SGA-INTERACT: A 3D Skeleton-based Benchmark for Group Activity Understanding in Modern Basketball Tactic
Yuchen Yang, Wei Wang, Yifei Liu, Linfeng Dong, Hao Wu, Mingxin Zhang, Zhihang Zhong, Xiao Sun
TL;DR
SGA-INTERACT introduces the first large-scale 3D skeleton-based benchmark for group activity understanding in modern basketball, featuring a novel Temporal Group Activity Localization (TGAL) task for untrimmed sequences. The One2Many framework unifies skeleton-based backbones with RGB-style design by using a pretrained individual-action backbone to extract per-player features and a temporal-spatial module (STAtt) to build group representations, enabling evaluation of both GAR and TGAL on the skeleton data.
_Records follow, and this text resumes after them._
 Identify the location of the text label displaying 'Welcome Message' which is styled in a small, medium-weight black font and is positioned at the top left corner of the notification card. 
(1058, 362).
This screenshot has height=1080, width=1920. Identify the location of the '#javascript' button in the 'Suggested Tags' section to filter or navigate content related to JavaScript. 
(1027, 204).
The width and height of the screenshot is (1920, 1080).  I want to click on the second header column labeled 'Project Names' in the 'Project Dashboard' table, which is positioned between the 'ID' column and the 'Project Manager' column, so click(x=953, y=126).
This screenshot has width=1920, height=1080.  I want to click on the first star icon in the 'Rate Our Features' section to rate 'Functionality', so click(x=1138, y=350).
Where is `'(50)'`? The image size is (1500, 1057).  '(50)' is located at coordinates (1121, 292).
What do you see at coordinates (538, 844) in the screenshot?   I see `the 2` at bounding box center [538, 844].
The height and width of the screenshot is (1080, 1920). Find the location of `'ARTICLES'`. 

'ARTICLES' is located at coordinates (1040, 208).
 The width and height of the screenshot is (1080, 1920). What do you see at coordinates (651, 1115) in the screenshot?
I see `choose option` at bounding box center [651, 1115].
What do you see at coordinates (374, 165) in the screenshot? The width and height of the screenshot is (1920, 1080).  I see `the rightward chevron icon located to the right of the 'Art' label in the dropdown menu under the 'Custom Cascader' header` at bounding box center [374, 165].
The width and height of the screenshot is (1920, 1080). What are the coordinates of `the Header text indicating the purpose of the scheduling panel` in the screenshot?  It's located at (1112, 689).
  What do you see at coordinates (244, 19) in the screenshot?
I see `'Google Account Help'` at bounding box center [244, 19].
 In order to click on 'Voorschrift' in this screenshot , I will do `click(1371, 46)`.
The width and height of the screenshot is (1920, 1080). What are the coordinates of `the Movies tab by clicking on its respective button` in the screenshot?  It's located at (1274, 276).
The dataset provides high-quality 3D skeletons from multi-view motion capture, 18 tactical categories with long temporal dependencies, and precise temporal boundaries, accompanied by extensive ablations showing the value of 3D data, extra information fusion, and pretrained backbones. Overall, SGA-INTERACT and One2Many establish a demanding benchmark that pushes advances in spatial-temporal modeling for group activities in sports and offers a bridge between RGB- and skeleton-based methodologies with practical implications for robust, view-invariant understanding.
Abstract
Group Activity Understanding is predominantly studied as Group Activity Recognition (GAR) task. However, existing GAR benchmarks suffer from coarse-grained activity vocabularies and the only data form in single-view, which hinder the evaluation of state-of-the-art algorithms. To address these limitations, we introduce SGA-INTERACT, the first 3D skeleton-based benchmark for group activity understanding. It features complex activities inspired by basketball tactics, emphasizing rich spatial interactions and long-term dependencies. SGA-INTERACT introduces Temporal Group Activity Localization (TGAL) task, extending group activity understanding to untrimmed sequences, filling the gap left by GAR as a standalone task. In addition to the benchmark, we propose One2Many, a novel framework that employs a pretrained 3D skeleton backbone for unified individual feature extraction. This framework aligns with the feature extraction paradigm in RGB-based methods, enabling direct evaluation of RGB-based models on skeleton-based benchmarks. We conduct extensive evaluations on SGA-INTERACT using two skeleton-based methods, three RGB-based methods, and a proposed baseline within the One2Many framework. The general low performance of baselines highlights the benchmark's challenges, motivating advancements in group activity understanding.